Abstract
The forward screening and reverse design of drug molecules, inorganic molecules, and polymers with enhanced properties are vital for accelerating the transition from laboratory research to market application. Specifically, due to the scarcity of large-scale datasets, the discovery of polymers via materials informatics is particularly challenging. Nonetheless, scientists have developed various machine learning models for polymer structure-property relationships using only small polymer datasets, thereby advancing the forward screening process of polymers. However, the success of this approach ultimately depends on the diversity of the candidate pool, and exhaustively enumerating all possible polymer structures through human imagination is impractical. Consequently, achieving on-demand reverse design of polymers is essential.
In this work, we curate an immense polymer dataset containing nearly one million polymeric structure-property pairs based on expert knowledge.
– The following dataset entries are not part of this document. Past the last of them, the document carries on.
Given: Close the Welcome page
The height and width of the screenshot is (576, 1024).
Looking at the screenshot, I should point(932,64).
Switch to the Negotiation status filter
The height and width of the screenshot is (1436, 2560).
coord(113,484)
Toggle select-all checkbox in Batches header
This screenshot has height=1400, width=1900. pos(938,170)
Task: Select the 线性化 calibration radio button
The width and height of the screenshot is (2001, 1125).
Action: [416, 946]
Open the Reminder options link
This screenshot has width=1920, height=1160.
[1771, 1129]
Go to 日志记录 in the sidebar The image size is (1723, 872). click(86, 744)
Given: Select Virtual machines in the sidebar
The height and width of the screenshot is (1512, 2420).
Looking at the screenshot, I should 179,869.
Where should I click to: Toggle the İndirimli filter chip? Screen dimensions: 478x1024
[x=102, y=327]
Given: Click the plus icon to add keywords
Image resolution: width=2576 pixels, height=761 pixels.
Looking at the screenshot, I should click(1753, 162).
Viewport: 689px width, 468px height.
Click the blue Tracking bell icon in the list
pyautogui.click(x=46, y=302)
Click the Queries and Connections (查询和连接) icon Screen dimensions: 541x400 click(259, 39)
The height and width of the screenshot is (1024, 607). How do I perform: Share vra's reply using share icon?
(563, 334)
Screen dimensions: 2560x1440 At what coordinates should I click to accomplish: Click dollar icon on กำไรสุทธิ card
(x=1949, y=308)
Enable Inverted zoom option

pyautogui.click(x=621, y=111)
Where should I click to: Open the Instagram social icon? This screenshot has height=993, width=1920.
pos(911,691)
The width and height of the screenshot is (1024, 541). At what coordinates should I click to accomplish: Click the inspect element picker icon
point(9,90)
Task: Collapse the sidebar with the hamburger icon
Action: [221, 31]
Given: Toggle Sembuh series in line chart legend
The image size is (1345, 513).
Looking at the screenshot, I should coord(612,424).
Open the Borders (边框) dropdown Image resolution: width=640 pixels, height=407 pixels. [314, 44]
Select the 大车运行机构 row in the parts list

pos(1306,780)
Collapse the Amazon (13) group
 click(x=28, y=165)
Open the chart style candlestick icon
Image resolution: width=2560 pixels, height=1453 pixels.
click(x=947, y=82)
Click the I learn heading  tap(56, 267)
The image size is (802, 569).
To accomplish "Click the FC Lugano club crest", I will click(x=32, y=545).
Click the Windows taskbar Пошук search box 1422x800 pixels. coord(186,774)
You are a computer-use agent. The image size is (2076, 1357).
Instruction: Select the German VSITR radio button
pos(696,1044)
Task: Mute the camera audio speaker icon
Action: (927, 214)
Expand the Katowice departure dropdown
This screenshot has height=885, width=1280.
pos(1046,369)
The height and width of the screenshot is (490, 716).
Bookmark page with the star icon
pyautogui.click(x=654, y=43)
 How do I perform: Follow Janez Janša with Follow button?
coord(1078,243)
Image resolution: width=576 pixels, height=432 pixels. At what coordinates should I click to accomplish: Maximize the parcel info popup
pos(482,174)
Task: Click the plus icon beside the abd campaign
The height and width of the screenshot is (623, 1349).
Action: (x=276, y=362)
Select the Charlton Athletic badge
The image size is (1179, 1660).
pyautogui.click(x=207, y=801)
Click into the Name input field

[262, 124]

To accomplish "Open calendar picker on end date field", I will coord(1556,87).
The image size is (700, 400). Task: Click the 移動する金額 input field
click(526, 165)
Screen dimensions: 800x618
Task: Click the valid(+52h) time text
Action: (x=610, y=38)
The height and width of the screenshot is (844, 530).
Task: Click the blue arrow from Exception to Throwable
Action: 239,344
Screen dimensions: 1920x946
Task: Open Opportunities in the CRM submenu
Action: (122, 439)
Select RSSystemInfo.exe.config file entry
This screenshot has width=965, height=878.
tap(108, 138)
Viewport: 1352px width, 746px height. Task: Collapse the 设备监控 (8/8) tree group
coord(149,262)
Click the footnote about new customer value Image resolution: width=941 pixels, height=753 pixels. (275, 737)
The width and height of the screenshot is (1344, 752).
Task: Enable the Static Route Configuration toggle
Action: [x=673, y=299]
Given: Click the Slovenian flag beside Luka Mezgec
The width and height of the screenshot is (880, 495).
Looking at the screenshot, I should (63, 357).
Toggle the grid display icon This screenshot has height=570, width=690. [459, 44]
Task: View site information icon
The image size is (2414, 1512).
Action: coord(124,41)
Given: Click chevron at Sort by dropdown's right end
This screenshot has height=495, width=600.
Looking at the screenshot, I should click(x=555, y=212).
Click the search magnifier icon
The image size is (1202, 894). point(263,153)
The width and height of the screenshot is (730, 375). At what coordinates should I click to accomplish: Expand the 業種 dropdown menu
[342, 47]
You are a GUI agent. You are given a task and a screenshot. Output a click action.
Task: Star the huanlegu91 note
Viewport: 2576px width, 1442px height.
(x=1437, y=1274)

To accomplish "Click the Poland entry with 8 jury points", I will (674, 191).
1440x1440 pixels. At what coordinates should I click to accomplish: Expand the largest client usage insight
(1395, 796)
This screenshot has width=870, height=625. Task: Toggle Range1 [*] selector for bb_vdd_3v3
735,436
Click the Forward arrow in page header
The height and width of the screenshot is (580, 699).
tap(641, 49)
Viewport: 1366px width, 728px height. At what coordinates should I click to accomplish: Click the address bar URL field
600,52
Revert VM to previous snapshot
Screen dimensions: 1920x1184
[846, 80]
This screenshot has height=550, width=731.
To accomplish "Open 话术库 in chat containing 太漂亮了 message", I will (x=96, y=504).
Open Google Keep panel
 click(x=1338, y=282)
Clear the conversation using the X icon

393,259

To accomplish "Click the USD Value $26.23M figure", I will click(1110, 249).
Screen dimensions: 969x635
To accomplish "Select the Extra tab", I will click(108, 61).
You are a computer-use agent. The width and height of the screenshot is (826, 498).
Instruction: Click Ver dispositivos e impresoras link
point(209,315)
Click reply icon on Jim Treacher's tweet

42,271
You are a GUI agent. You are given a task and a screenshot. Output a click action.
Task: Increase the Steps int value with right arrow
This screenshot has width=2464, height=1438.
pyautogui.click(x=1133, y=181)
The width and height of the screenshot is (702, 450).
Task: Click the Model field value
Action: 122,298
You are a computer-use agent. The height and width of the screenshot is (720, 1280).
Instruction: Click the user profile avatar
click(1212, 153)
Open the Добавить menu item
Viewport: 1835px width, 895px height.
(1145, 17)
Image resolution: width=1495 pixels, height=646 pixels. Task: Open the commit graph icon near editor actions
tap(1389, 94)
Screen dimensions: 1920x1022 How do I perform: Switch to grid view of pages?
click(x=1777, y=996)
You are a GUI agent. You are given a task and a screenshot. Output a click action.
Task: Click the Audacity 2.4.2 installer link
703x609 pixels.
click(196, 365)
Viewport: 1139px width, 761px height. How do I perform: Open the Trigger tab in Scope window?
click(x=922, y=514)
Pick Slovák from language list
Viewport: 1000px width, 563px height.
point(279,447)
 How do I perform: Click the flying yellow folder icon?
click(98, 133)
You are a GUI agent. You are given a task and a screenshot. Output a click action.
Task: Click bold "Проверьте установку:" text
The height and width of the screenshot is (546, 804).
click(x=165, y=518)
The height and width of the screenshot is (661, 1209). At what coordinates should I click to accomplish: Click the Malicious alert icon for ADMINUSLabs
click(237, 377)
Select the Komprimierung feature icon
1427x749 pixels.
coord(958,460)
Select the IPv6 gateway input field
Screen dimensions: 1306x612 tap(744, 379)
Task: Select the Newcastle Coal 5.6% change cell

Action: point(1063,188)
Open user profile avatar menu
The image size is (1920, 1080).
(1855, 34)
Leveraging this dataset, we propose a Transformer-Assisted Oriented pretrained model for on-demand polymer generation (PolyTAO). This model produces polymers with 99.27% chemical validity in top-1 generation mode (approximately 200k generated polymers), representing the highest reported success rate among polymer generative models. Additionally, the average R2 between the properties of the generated polymers and their expected values across 15 predefined properties is 0.96.
To further evaluate the pretrained model's performance in generating polymers with additional user-defined properties for downstream tasks, we conduct fine-tuning experiments on three publicly available small polymer datasets using both semi-template and template-free generation paradigms. Through these extensive experiments, we demonstrate that our pretrained model and its fine-tuned versions are capable of achieving on-demand reverse design of polymers with specified properties, whether in semi-template generation or the more challenging template-free generation scenarios, showcasing its potential as a unified pretrained foundation model for polymer generation.